Functional characterization of FlgM in the regulation of flagellar synthesis and motility in Yersinia pseudotuberculosis.

We describe here the functional characterization of the flgM gene in Yersinia pseudotuberculosis. Direct interaction of FlgM with the alternative sigma factor sigma(28) (FliA) was first confirmed. A conserved region in the C-terminus of FlgM was found which included the sigma(28) binding domain. By site-directed mutagenesis, bacterial two-hybrid analysis and Western blotting, the primary FlgM binding sites with sigma(28) were shown to be Ile85, Ala86 and Leu89. A role for FlgM in swimming motility was demonstrated by inactivation of flgM and subsequent complementation in trans. Transcriptional fusion analyses showed differential gene expression of flhDC, fliA, flgM and fliC in the fliA and flgM mutants compared with the wild-type. flhDC expression was not influenced by sigma(28) or FlgM while fliA expression was abolished in the fliA mutant and considerably reduced in the flgM mutant when compared to the wild-type, indicating that both FliA and FlgM can activate fliA transcription.
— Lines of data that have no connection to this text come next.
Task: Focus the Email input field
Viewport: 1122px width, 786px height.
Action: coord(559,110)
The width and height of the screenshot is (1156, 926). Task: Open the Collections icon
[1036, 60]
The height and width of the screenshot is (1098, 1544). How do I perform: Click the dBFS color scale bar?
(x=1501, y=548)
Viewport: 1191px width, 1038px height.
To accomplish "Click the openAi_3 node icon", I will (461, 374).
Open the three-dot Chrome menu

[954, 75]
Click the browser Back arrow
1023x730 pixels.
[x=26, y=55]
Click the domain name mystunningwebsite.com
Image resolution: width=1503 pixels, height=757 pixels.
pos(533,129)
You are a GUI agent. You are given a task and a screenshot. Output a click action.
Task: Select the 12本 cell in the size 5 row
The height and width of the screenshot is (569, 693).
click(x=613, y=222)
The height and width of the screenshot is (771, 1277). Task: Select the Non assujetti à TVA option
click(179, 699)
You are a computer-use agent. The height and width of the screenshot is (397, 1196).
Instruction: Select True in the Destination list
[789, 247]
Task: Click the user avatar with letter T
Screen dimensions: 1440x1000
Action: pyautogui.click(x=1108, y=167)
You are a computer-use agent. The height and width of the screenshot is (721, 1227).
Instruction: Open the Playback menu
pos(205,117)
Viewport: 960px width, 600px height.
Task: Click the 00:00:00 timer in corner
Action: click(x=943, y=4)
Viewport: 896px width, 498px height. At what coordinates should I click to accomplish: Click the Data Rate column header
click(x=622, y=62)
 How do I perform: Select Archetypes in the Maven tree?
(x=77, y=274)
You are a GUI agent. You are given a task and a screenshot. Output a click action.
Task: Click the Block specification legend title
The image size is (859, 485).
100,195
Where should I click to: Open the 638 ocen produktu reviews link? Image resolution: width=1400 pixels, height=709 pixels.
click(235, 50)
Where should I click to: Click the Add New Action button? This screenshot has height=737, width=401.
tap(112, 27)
Conversely, flgM transcription was higher in the fliA mutant when compared to the wild-type, suggesting that flgM transcription was repressed by sigma(28). Interestingly, fliC expression was markedly increased in the flgM mutant, suggesting a negative regulatory role for FlgM in fliC expression. The transcription of other sigma-dependent genes (cheW, flgD, flaA, csrA and fliZ) was also examined in fliA and flgM mutant backgrounds and this revealed that other sigma-factors apart from sigma(28) may be involved in flagellar biogenesis in Y. pseudotuberculosis. Taking together the motility phenotypes and effects of flgM mutation on the regulation of these key motility genes, we propose that the mechanisms regulating flagellar biogenesis in Y. pseudotuberculosis may differ from those described for other bacteria.